Mechanisms of Hyperinsulinemia and Hyperglucagonemia after Liver Transplantation

Abstract These studies were undertaken to evaluate the mechanisms for changes in plasma insulin and glucagon levels observed post-liver transplantation. Two groups of pigs were studied: a control group ( n = 8) underwent laparotomy and catheter placement in the carotid artery and portal and hepatic veins. Hepatic blood flow was measured by ultrasonic flow probes placed around the hepatic artery and portal vein. An experimental group ( n = 8) underwent orthotopic liver transplantation and similar instrumentation. On Day 1 after surgery, an estimate of insulin and glucagon secretion and hepatic extraction was determined using arteriovenous difference techniques. Serum assays were performed for markers of hepatic and renal function. Plasma insulin levels of the transplanted pigs were higher in the carotid artery (4 ± 1 μU/ml vs 7 ± 1 μU/ml), but not in the hepatic vein (5 ± 1 μU/ml vs 7 ± 1 μU/ml) and in the portal vein (10 ± 2 μU/ml vs 12 ± 2 μU/ml). Arterial plasma C-peptide was significantly greater in the transplanted group (0.23 ± 0.02 ng/ml vs 0.42 ± 0.03 ng/ml); however, the molar ratio of C-peptide and insulin was not different between the two groups (3.6 ± 0.9 vs 3.4 ± 0.4).

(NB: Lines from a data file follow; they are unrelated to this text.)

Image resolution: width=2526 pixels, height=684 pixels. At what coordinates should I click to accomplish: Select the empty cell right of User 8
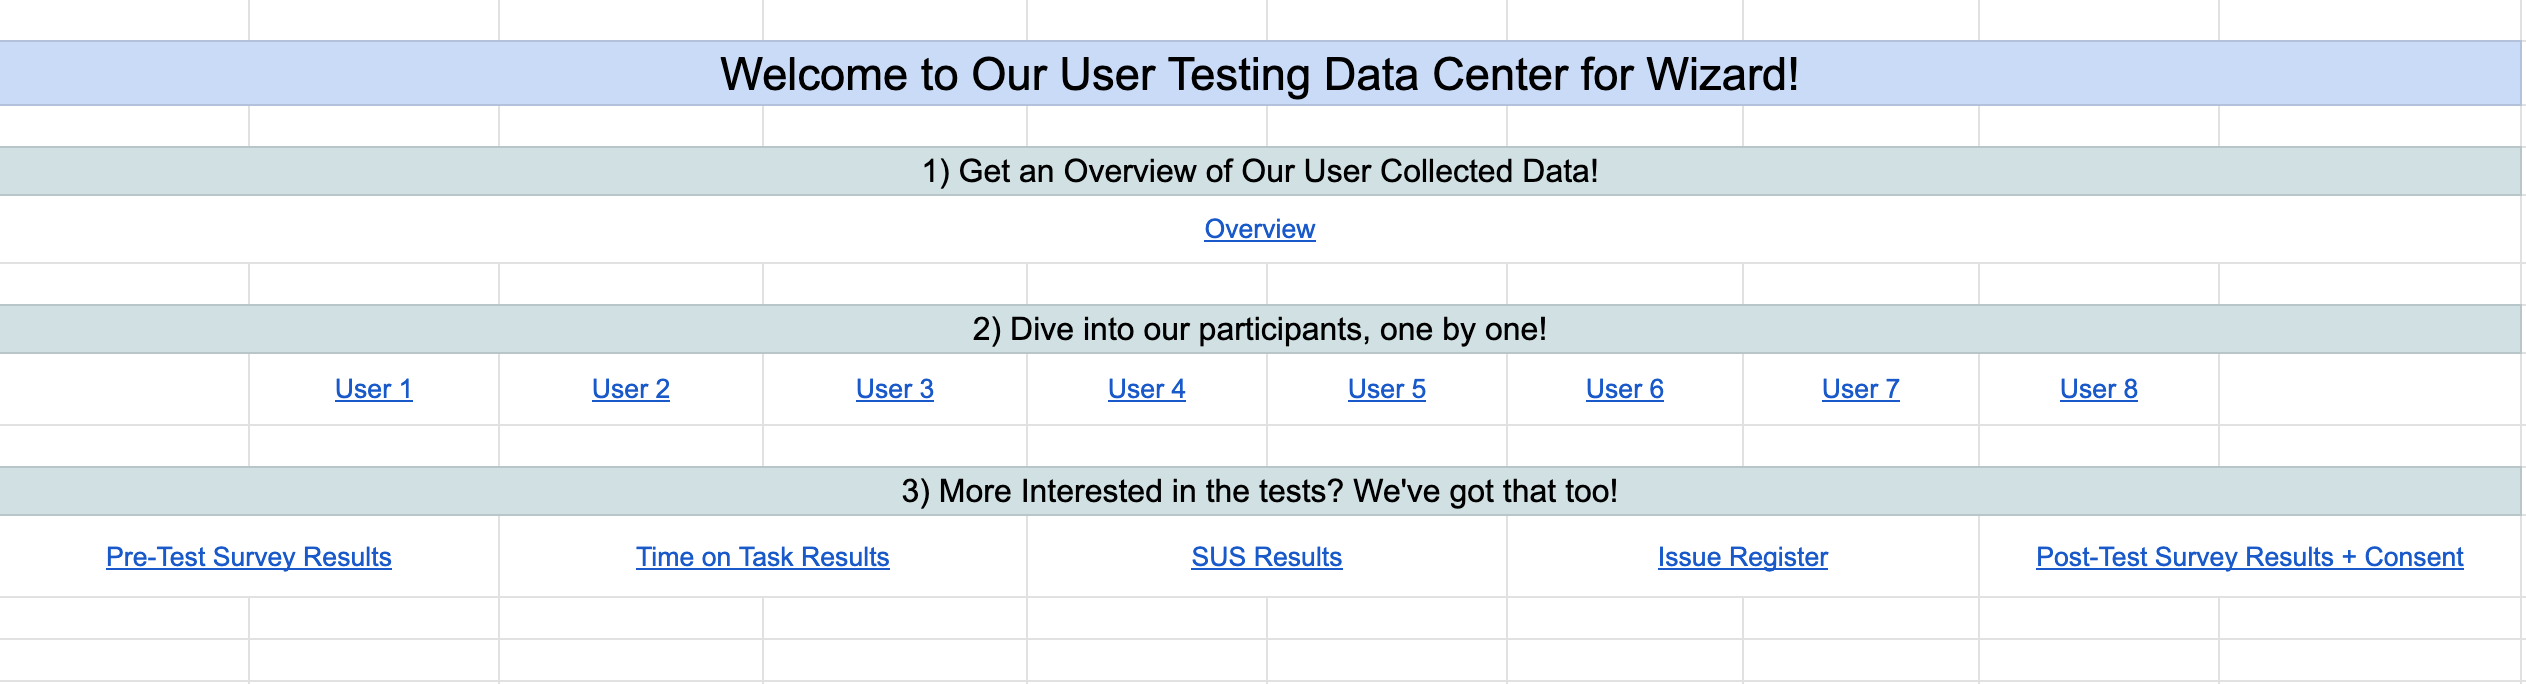click(2370, 389)
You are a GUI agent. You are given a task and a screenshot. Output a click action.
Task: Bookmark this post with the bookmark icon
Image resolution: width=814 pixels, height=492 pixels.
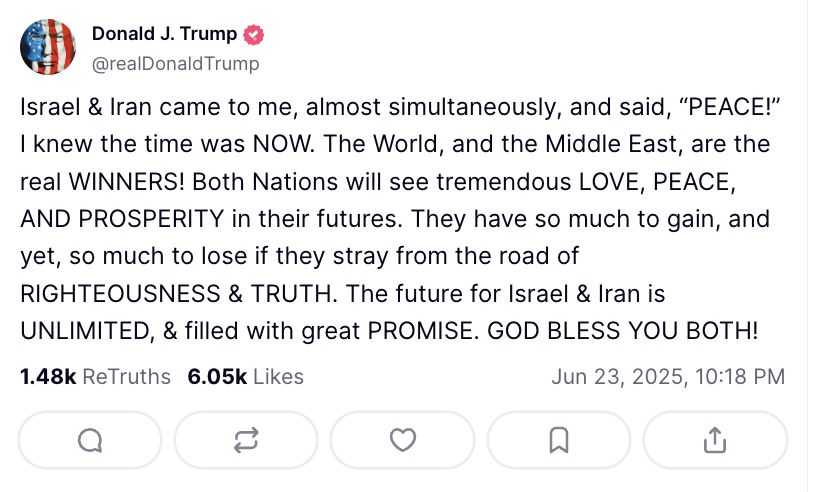[559, 441]
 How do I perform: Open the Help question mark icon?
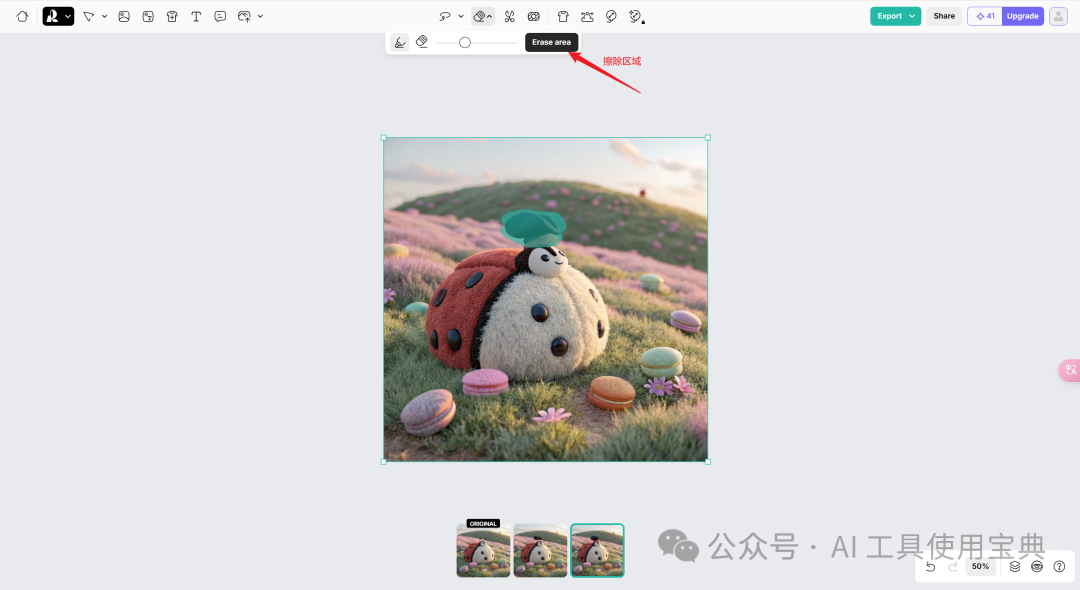(1060, 566)
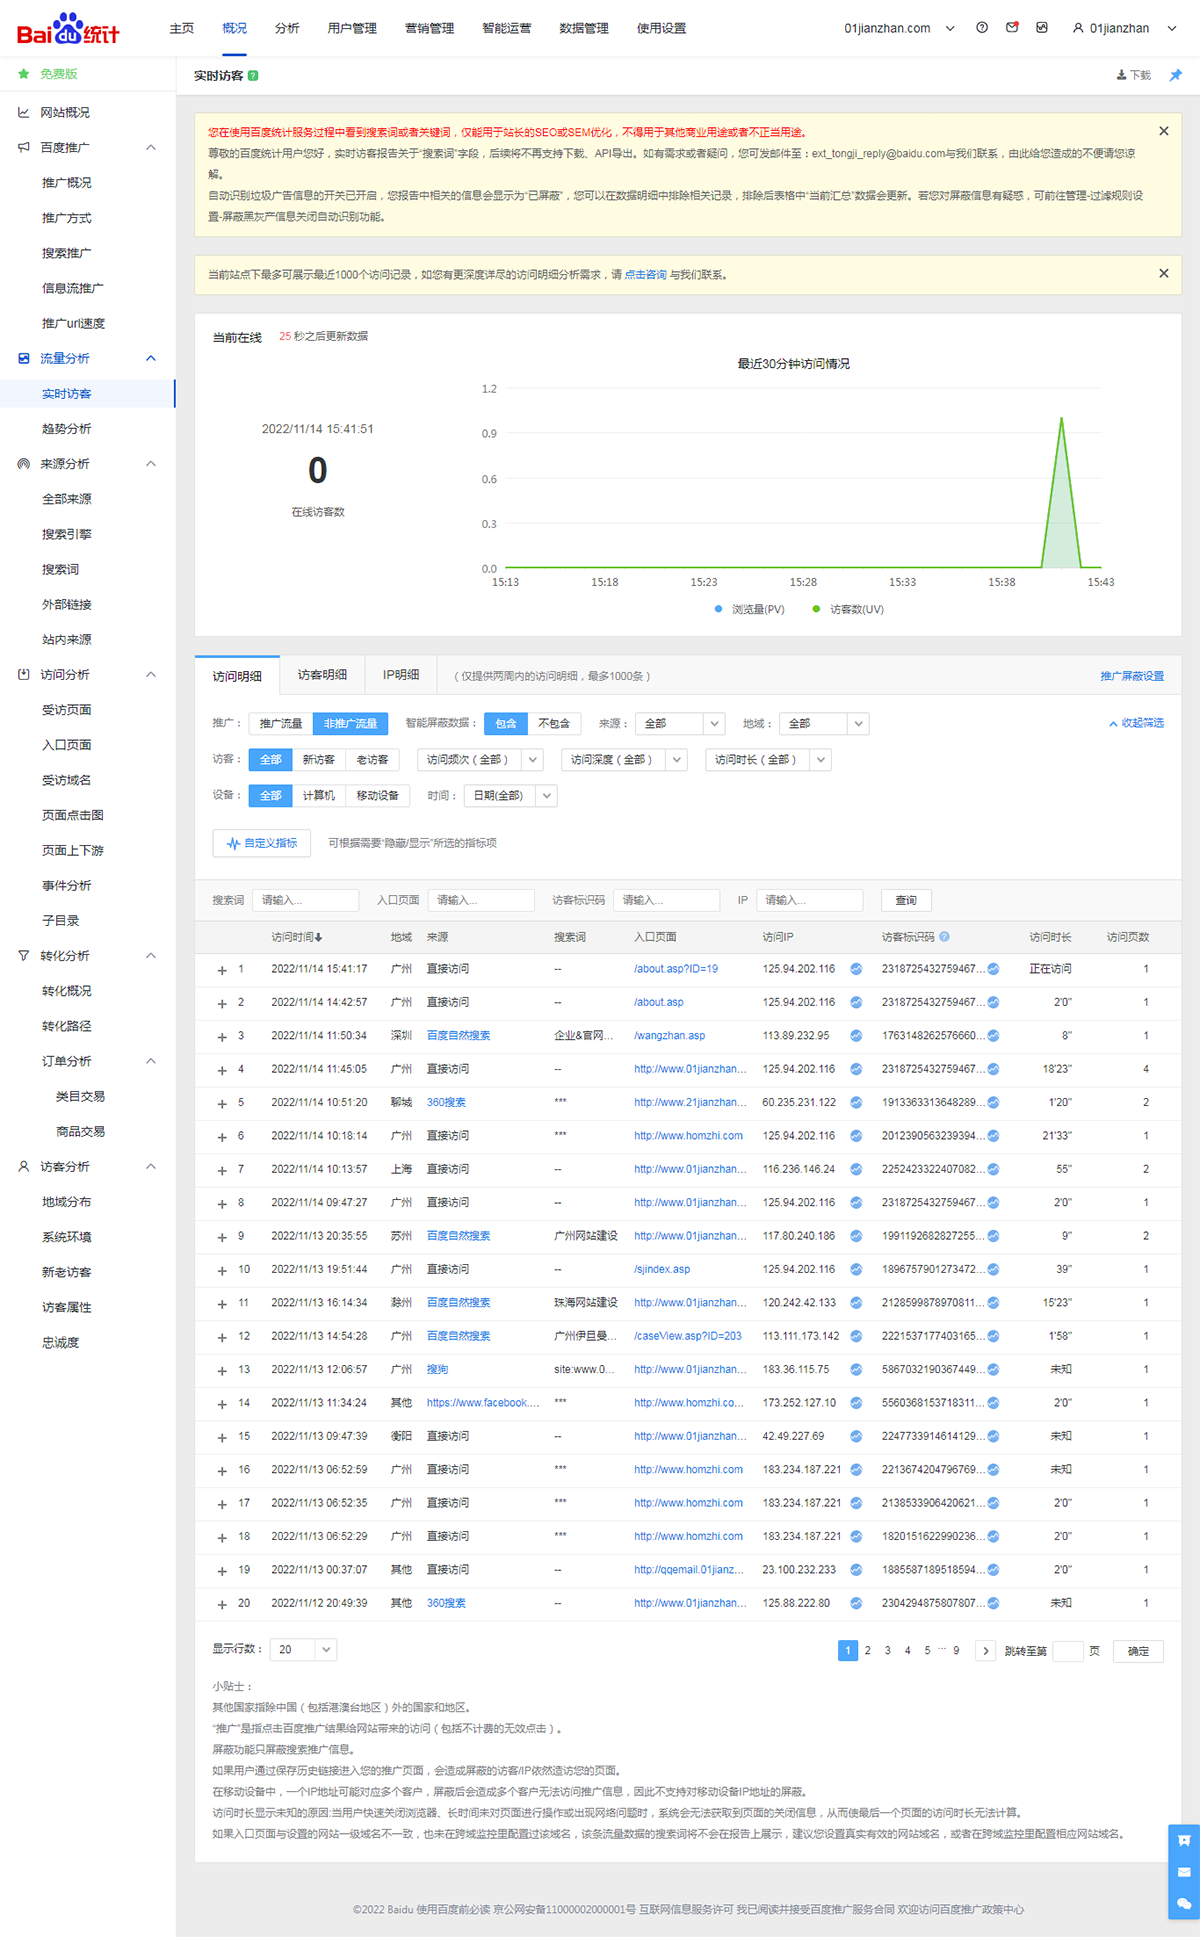The width and height of the screenshot is (1200, 1937).
Task: Open 分析 in top navigation
Action: [x=287, y=28]
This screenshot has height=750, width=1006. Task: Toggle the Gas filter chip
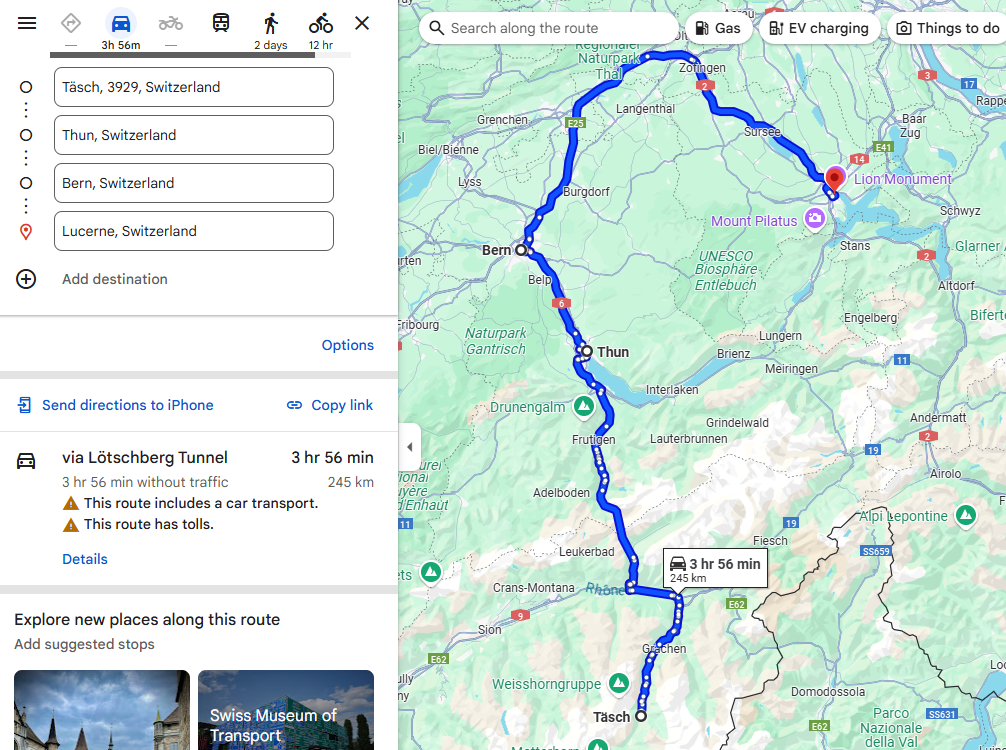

Plasma glucagon levels of the transplanted pigs were significantly elevated in the carotid artery (111 ± 11 pg/ml vs 323 ± 65 pg/ml), portal vein (221 ± 27 pg/ml vs 495 ± 69 pg/ml), and hepatic vein (142 ± 15 pg/ml vs 395 ± 58 pg/ml). The estimate of pancreatic secretion of insulin (115 ± 28 μU/kg·min) vs 71 ± 21 μU/kg·min) and glucagon (2.0 ± 0.4 ng/kg·min vs 2.7 ± 0.7 ng/kg·min) and the fractional hepatic extraction rate of insulin (35 ± 8% vs 32 ± 5%) were not different between the two groups. However, the hepatic fractional extraction rate of glucagon was significantly decreased in the transplanted group (25 ± 5% vs 11 ± 3%). Therefore, the hyperglucagonemia observed 24 hr following liver transplantation is partly due to reduced hepatic fractional extraction of glucagon while the hyperinsulinemia is mainly due to the nonhepatic clearance of insulin. We speculate that decreased renal function may contribute to the hyperinsulinemia, elevated C-peptide concentrations, and hyperglucagonemia.